Sermon Snippets’ is an occasional series, taking bitesize chunks from our Sunday sermons. The following excerpt is adapted from a sermon on Joshua 3:1-5:12, preached by Nigel Styles last Sunday. You can listen to the whole sermon here.
In Joshua 3, God’s people face an impossibility.
Ahead of them lay the land that, for centuries, God had been promising to give them. But between where they stood and the land itself was the River Jordan.
At that time of year, it was not a placid stream, but a swollen, raging torrent, probably a mile wide, up to 10-12 feet deep, with a mass of jungle-growth on the riverbed.
God did the most extraordinary thing. He took the liquid water of that river and turned into something that behaved more like a solid, standing it up in a heap! And Israel crossed over on dry ground.

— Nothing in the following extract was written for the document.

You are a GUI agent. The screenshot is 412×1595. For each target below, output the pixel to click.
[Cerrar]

God told Israel that they must always remember what had happened. (I guess that generation wouldn’t quickly forget it!) Twelve stones, carried from the middle of the river, stacked up on the bank as a memorial, would provide a permanent reminder for every subsequent generation.
Always remember: God kept his promise
He’s said that he would bring them into this land. And he had done it. Impossible? Yes, it was. But God did it. A raging torrent of a river could not stop him doing what he’d said.

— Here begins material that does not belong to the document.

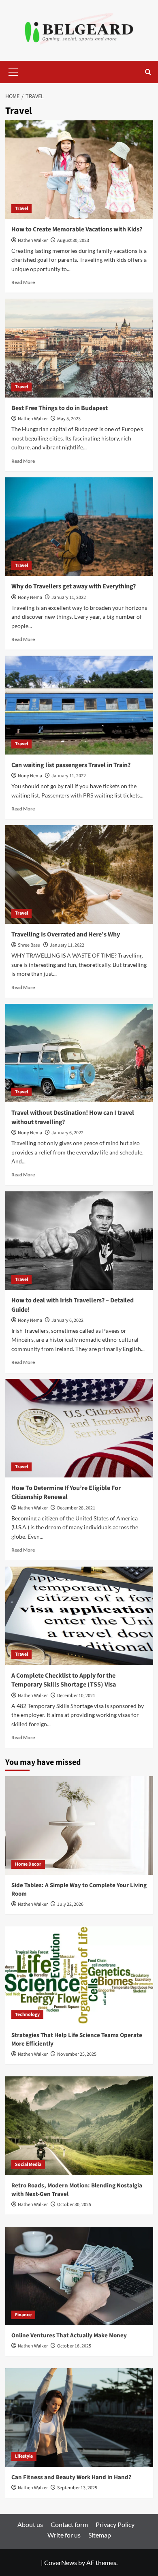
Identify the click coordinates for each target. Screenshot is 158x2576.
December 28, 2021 (76, 1508)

Always remember: God will keep every promise
The land that God was to give Israel was full of seven tribal groups. If God can open up the way into the land, he’ll also be able to clear the land. Have confidence that if God has promised to do something, he will certainly do it.
Always remember: God will take his people home
Christians have long understood that Israel’s journey from the Exodus through the wilderness into the Promised Land is just like the Christian’s journey to our heavenly home. So that ‘when I tread the verge of Jordan’, I can have great confidence that even the dreadful river of death need not cause anxious fear. For our God will keep his promise and take us home.
How can I have confidence? Always remember. The three stones that we threaded into bracelets during our Sunday service are to remind us of these three things.